--- Start of Source document ---
# Winch line breakage



## skamaniac (Aug 24, 2009)

What is the leading cause of winch line breakage? Rope & wire. Is it that the hook gets run into the the fairlead and stressing it? I was wondering if that is the case, would it be better to use a rope that has some amount of stretch. A winch setup for just plows that has a clutch?


----------



## mcfly89 (Nov 2, 2005)

theres a rope specifically made for this purpose. warn makes some, i think moose does too. check out rocky mountain atv, i think they sell it. if not I can dig thru some of my literature and find it.


----------



## skamaniac (Aug 24, 2009)

I know about the synthetic line that is stronger than wire and has very little stretch. It seems to me this is good line for general winch use, but if it is breaking because of the hook being jammed into the fairlead constantly, i would think that a rope that has some stretch would be more of a benefit. It's not like your lifting a lot of weight. If any of you guys do much fishing/trolling, you know what i mean, you need a shock cord between your "no stretch" line and your lure. If you don't, the shock of the fish striking will break your line every time.


----------



## ALC-GregH (Nov 26, 2008)

One of the biggest causes of rope AND cable failure is the fair lead getting nicked up. The ever so smallest nick will eat up a rope in just a days use. It's best to use a open fair lead without rollers when using rope or at least replace the original fair lead with a new one.


----------



## skamaniac (Aug 24, 2009)

There is a company offering fairleads made of UHMW (Polyethylene) and also replacement rollers for your current fairlead. Combined with a Winch Saver puck, this would solve your problems of fraying worn rope/wire. I thought that there was more breakage at the eye although i could be wrong.
--- End of Source document ---
_Challenge 1_
Copy the winch line thread word for word, from "## mcfly89 (Nov" to "line every time.".
_Challenge 2_
Please carry on the winch line thread from its last post.
You won't need the rows that come after this.
--- Start of Record extracts ---
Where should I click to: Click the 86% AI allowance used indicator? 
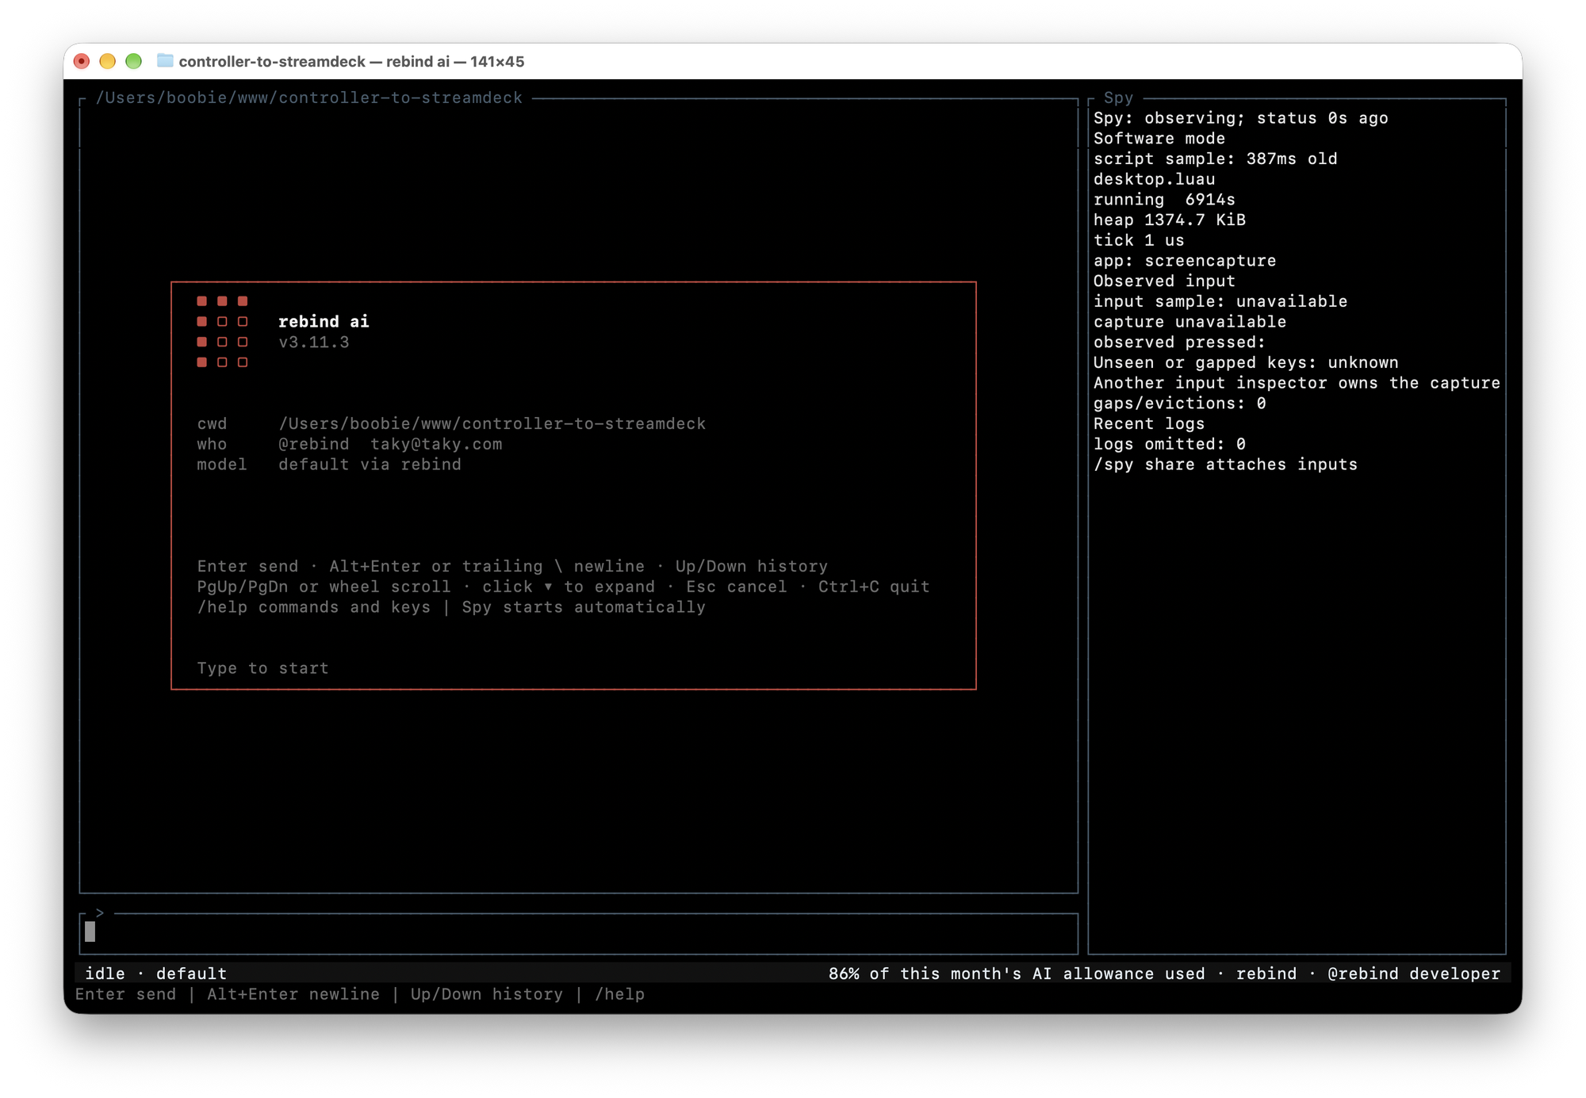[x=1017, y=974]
--- End of Record extracts ---
--- Start of Record extracts ---
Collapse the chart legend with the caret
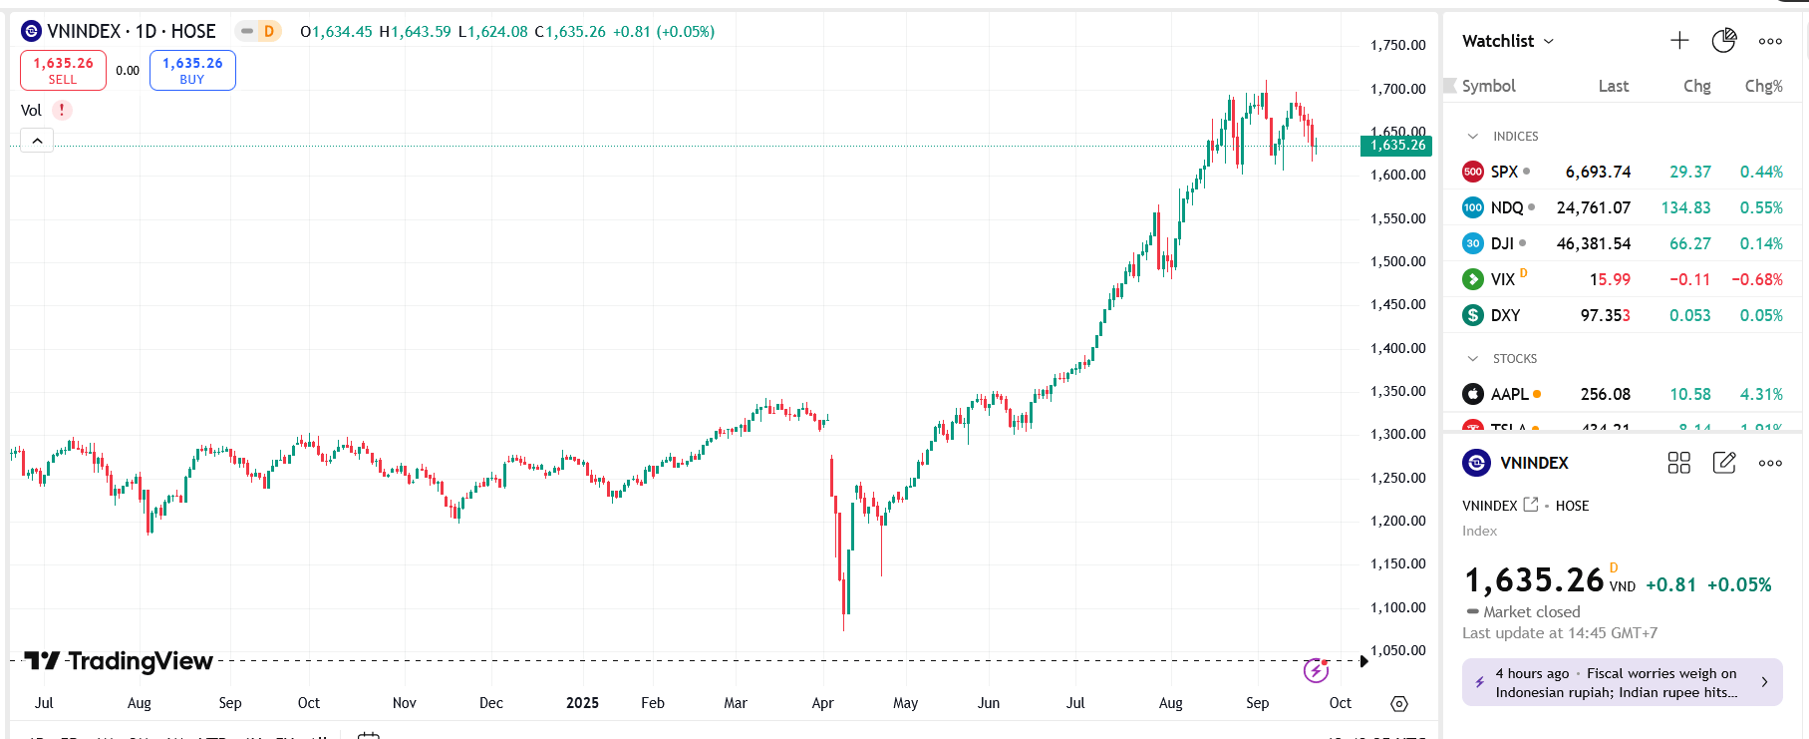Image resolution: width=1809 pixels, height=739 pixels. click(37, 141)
--- End of Record extracts ---
--- Start of Record extracts ---
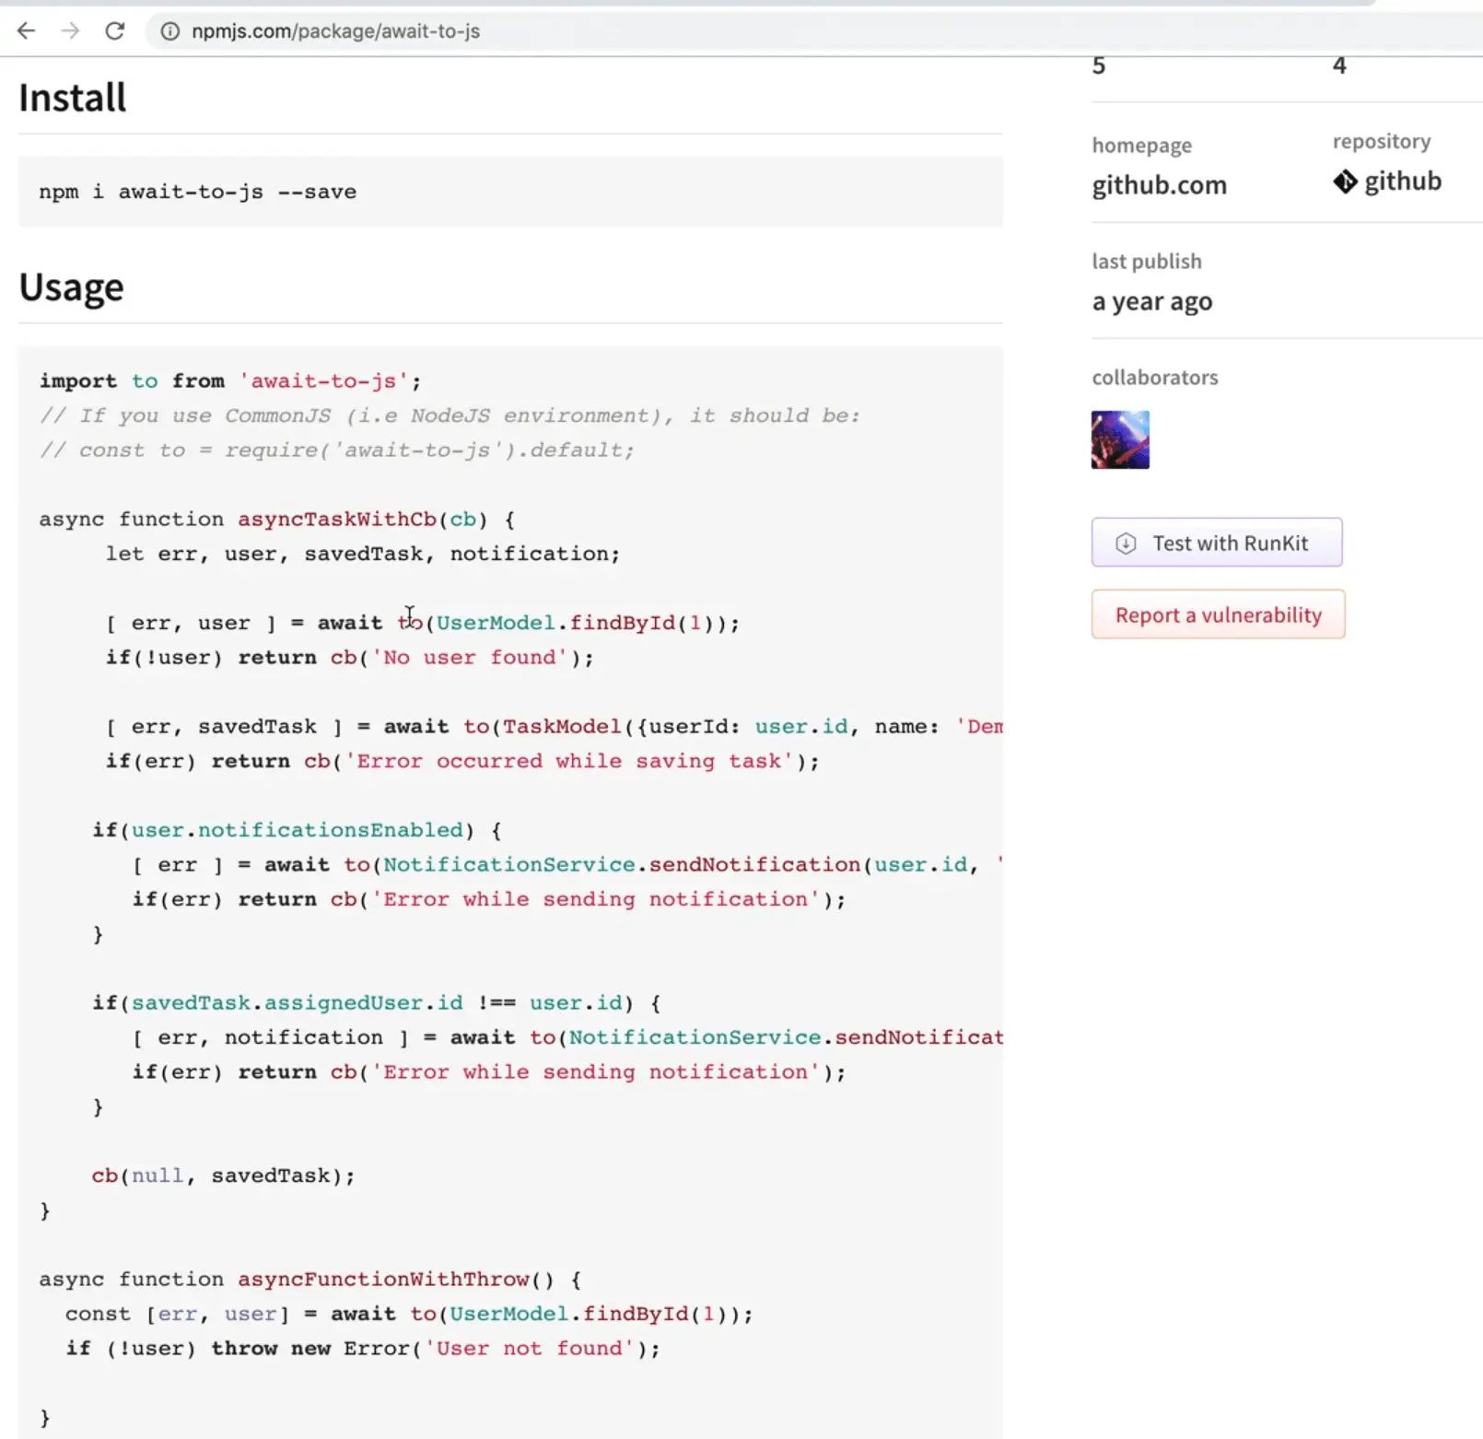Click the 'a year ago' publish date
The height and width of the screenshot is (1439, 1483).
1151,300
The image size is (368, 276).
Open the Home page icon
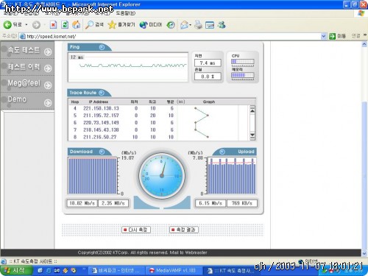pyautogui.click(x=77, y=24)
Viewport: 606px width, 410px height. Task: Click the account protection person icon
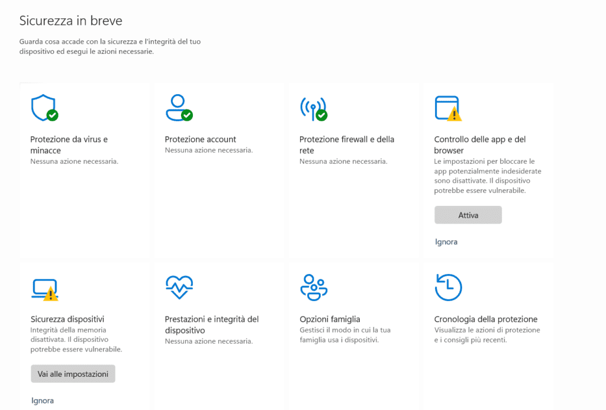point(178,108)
--- End of Record extracts ---
_Written answer 1_
## mcfly89 (Nov 2, 2005)

theres a rope specifically made for this purpose. warn makes some, i think moose does too. check out rocky mountain atv, i think they sell it. if not I can dig thru some of my literature and find it.


----------



## skamaniac (Aug 24, 2009)

I know about the synthetic line that is stronger than wire and has very little stretch. It seems to me this is good line for general winch use, but if it is breaking because of the hook being jammed into the fairlead constantly, i would think that a rope that has some stretch would be more of a benefit. It's not like your lifting a lot of weight. If any of you guys do much fishing/trolling, you know what i mean, you need a shock cord between your "no stretch" line and your lure. If you don't, the shock of the fish striking will break your line every time.

_Written answer 2_
Moose Country is also offering a roller fairlead with a large roller on the bottom to help with the angle of the line.


----------



## Reb (Feb 8, 2008)

As was stated, nicks in fairlead rollers cause a lot of cable and rope failures. When ever I have replaced cable for rope I swap the top and bottom rollers.

One of the reasons cable fails when used to operate a snowplow is the tight radius going over the bottom roller. The bigger rollers help but don't completely solve the problem. Years ago I even built a pulley that would slip over the bottom roller to increase the radius. Again, it helped but didn't solve the problem.

Years ago I tried some of the short ropes made for operating a snowplow. They always failed at the braid of the loop. Found out later from a rope manufacturer that the company braiding the ropes wasn't doing it right which caused the failures.

Several years ago I figured out how to attach rope to the drum so I would end up with 4 lines coming off the drum. It doesn't require any braiding and I have never had a failure since.


----------



## carver60 (Jul 18, 2009)

rope isnt a good idea. the same as synthetic winch cable...when it gets wet and freezes, its a useless block on the front of your atv. check out the new topic of the can am outlander 800. he has rigged up a perfect solution


----------



## fordguy55 (Oct 26, 2009)

I have a 450 HONDA and I mounted my winch on the outside front of my racks so the cable was pointing straight down with only about 4' of cable, never had a problem and the winch doesnt work as hard.


----------



## 06Sierra (Nov 30, 2008)

I use synthetic with my snowblower and never had a problem with it. Like the others said, make sure you put a new fairlead on when changing from cable to synthetic.


----------



## ffemt911 (Oct 31, 2009)

also - may want to check out e-bay and grab a synthetic 7' cable - rather than eating up the expensive 50' cable that you want to use for actual winching the rest of the year


----------



## ScubaSteve728 (Jan 17, 2012)

the issue is ussually pulling in the rope too tight not always the hook hitting the fairlead the plow may be fully up against the bottom of the frame and you may still be pulling and that only stretches it and snaps it


----------



## blazer2plower (Nov 19, 2011)

They sell a cable stops its a hunk of rubber about 3" around. Its supposed to keep the hook from going into the rollers. And change out you rollers


----------



## noooooo (Nov 17, 2009)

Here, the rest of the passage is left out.